Nous avons aimé : - La vue sur Los Angeles depuis les collines. C’est là que l’on prend conscience de l’étendue de l’affaire. C’est gigantesque. Belle vue également sur les autoroutes à échangeurs en trèfles (petit clin d’œil à la nature). A voir. - Beverly hills … pour la verdure, la propreté nickel, le calme, la largeur des routes et les quelques vues sur de somptueux palais cachés au regard de la populasse (visiblement les architectes savent se donner du mal quand ils veulent). - Notre hôtel, l’Hacienda, pas trop cher, confortable et très bien placé - Les plages : un régal. On peut être un homme d’affaires dans la journée et venir se prélasser au bord de la plage ensuite. Elles sont très larges, bien surveillées (c’est connu, même hors de Malibu), et la voie piétonne qui longe le sable, avec ses palmiers, ses surfshop ou gift shop, rendent le tout très agréable. Tous les clichés sont là, et c’est aussi un peu ce que l’on cherche : les patineuses athlétiques en bikini avec un walkman sur les oreilles, les surfeurs, les skaters, les fresques sur quelques murs, des murets pour les tags …

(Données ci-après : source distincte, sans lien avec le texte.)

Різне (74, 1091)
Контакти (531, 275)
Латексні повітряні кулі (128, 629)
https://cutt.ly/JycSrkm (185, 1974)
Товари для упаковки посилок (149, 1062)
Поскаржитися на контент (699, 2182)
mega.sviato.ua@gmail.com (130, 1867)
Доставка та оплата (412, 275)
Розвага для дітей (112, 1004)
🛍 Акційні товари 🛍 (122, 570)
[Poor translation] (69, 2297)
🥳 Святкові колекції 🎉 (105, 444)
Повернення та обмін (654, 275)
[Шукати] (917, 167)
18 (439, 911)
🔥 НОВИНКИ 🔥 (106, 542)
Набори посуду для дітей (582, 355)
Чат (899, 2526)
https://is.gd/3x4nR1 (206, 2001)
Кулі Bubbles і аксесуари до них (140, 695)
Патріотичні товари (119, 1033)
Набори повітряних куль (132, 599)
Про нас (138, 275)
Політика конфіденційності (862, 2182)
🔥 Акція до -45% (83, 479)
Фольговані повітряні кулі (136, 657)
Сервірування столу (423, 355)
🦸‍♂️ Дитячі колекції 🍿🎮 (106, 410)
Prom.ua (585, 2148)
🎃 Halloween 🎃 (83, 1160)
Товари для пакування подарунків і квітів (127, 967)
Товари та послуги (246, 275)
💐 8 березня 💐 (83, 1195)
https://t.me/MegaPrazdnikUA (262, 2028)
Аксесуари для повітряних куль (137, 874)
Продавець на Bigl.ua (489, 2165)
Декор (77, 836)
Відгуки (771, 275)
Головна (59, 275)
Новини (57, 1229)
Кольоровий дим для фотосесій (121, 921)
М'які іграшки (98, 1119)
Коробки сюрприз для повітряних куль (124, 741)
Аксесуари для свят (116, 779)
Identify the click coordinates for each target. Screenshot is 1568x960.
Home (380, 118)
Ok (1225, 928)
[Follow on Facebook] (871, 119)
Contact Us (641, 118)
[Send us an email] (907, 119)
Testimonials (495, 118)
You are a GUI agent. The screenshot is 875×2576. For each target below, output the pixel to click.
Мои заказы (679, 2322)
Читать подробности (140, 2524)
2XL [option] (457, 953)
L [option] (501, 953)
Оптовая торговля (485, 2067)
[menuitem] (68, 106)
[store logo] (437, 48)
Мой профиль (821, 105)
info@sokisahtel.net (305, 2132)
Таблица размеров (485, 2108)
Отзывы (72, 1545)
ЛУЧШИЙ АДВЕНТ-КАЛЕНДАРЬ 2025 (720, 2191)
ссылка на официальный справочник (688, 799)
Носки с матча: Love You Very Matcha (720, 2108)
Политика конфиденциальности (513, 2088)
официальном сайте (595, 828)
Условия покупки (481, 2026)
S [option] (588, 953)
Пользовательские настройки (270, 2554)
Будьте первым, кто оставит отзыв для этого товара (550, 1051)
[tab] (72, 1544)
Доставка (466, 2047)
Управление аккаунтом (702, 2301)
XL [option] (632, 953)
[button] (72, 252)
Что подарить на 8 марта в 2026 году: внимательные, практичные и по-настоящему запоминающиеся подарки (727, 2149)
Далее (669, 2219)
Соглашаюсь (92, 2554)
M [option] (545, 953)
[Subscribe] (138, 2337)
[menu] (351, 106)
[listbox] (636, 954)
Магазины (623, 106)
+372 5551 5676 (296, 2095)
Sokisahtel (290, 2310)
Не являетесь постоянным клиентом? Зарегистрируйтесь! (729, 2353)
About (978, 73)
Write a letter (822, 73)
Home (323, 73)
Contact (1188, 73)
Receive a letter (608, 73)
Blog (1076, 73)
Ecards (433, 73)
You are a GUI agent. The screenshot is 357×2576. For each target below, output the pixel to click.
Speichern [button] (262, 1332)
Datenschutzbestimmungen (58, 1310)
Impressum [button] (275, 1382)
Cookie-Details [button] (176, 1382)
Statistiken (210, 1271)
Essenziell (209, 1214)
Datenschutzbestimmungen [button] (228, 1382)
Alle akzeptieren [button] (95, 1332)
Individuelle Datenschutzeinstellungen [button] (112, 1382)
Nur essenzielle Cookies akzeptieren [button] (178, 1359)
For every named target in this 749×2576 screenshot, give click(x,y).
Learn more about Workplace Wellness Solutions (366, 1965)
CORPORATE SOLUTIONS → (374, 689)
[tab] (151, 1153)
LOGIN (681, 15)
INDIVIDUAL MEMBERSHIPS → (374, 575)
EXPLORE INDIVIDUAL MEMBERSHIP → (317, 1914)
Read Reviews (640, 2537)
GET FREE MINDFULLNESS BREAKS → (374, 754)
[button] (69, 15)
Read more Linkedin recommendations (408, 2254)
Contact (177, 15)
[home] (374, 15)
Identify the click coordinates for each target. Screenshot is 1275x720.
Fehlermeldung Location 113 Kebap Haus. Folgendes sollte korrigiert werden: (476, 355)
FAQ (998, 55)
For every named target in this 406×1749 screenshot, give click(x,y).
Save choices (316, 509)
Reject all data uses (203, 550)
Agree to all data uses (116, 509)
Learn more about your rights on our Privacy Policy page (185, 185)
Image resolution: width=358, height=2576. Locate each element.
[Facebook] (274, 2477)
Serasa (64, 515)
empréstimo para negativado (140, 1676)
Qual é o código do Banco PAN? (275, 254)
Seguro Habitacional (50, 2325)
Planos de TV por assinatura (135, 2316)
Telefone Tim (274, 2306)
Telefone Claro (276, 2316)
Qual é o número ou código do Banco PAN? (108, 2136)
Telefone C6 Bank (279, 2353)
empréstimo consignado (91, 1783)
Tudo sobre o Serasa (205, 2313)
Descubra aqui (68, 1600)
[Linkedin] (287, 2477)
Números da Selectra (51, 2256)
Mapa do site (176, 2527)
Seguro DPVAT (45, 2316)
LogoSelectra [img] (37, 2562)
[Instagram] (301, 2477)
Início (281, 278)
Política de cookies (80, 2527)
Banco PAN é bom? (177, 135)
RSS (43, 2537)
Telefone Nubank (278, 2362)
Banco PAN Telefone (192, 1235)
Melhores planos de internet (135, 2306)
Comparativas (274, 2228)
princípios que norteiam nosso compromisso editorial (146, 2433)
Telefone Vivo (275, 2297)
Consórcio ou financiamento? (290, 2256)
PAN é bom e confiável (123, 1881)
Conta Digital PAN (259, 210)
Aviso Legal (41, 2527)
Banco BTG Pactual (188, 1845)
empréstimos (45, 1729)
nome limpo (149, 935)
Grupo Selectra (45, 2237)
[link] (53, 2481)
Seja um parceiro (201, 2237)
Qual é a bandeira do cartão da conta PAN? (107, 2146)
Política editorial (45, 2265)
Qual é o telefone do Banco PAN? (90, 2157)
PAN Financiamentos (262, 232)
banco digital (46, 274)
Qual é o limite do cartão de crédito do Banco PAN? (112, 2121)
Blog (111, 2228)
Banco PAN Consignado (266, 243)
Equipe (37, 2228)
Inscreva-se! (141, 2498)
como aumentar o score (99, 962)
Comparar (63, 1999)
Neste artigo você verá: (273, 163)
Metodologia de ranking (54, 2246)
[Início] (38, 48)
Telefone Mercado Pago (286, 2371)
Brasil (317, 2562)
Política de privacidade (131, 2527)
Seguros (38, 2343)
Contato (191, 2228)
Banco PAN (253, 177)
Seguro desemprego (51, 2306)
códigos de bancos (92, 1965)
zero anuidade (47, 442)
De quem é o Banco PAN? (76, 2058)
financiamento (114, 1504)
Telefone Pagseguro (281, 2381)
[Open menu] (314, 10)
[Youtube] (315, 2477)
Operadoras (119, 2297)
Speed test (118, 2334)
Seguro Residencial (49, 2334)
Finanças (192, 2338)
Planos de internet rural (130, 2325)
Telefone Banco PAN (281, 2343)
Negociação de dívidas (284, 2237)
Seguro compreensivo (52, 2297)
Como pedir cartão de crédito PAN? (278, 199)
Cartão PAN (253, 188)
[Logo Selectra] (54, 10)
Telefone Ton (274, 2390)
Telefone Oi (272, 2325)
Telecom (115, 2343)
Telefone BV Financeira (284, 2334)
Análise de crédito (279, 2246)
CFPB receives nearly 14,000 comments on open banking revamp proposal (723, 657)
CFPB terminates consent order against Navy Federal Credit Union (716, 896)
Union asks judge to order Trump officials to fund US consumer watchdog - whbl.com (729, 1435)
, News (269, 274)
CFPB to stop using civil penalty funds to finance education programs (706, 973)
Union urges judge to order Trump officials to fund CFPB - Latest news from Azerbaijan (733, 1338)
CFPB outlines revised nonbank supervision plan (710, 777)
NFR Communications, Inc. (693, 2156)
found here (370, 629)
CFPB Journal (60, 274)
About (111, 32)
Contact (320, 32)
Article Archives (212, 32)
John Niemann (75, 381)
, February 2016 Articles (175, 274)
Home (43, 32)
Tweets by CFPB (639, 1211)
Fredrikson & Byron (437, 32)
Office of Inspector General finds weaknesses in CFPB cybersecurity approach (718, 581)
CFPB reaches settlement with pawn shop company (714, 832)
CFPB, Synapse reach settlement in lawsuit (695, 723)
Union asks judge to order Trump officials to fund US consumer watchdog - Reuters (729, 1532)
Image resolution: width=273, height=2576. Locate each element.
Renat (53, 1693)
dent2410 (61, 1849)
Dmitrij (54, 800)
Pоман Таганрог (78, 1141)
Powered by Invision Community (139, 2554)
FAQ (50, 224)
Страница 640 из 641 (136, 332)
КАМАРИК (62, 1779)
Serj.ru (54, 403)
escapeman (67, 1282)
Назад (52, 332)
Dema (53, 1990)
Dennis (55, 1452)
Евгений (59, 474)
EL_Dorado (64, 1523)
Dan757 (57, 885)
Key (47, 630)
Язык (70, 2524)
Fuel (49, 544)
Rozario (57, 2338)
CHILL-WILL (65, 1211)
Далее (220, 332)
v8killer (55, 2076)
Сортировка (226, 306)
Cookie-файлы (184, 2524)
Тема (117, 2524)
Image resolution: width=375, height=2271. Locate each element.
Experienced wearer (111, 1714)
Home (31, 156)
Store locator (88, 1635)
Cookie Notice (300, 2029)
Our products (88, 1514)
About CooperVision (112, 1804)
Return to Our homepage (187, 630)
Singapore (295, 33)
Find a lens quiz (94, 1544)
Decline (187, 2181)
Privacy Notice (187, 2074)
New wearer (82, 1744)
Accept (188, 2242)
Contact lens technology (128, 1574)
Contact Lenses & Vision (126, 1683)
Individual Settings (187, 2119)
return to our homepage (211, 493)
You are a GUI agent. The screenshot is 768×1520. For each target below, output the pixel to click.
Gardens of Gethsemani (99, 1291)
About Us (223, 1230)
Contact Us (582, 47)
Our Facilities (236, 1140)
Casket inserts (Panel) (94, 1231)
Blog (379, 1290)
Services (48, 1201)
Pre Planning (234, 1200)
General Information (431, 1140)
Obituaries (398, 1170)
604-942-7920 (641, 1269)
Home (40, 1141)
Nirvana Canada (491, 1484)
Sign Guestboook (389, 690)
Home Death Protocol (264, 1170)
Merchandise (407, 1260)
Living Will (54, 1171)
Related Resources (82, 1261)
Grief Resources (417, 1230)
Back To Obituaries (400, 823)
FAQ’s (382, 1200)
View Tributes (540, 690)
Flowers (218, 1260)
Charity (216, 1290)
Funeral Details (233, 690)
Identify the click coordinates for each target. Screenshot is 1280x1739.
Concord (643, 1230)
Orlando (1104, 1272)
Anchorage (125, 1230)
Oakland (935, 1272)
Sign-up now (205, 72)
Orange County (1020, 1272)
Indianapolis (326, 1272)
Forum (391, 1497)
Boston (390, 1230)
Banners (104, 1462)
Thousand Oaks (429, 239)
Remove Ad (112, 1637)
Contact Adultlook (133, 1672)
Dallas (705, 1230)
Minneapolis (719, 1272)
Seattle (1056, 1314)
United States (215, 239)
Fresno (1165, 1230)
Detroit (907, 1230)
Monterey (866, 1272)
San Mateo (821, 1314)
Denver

- Le dernier restau avant l’échafaud qui servait des salades et une nourriture plutôt diététique. Un contraste après ce que nous avons vécu.
Epilogue
Pour éviter le spleen avant de monter dans l’avion nous avons eu l’idée géniale d’arriver en retard en ne descendant pas à la bonne compagnie pour l’enregistrement… vu la taille de l’aéroport, les erreurs se paient cash. A essayer, c’est stimulant. Pour ne pas sombrer dans la déprime en arrivant à destination la compagnie a pensé à perdre un de nos bagages, précisément celui où il y avait tous les cadeaux (Navajos) !. Si, si, c’est bien aussi pour occuper l’esprit. Il nous a été livré deux jours après, preuve que c’était bien organisé. En reprenant notre voiture, minuscule, il fut bien difficile de réapprendre l’usage du levier de vitesse. C’est en quittant les choses que l’on en mesure le plus de prix. En rédigeant ce carnet, j’ai re parcouru ce voyage, revivant tant et tant de plaisirs à chaque minute. Le plaisir de voir tant de merveilles, de vivre comme des Robinsons en pleine nature, le plaisir d’être tous ensemble, en famille, où s’installe tout un vécu, une ambiance que l’on a rarement l’occasion de vivre, même avec ceux qui nous sont si proches. J’étais pour ma part un peu réticent à engloutir des milliers d’euros dans une quête au bout du monde. Merci Sylvie de nous avoir convaincu et d’avoir organisé si minutieusement ce voyage qui restera pour tous une référence incontournable et une expérience forte de notre vie.
Et n’oublions pas que le plus beau voyage, c’est celui que nous ferons demain …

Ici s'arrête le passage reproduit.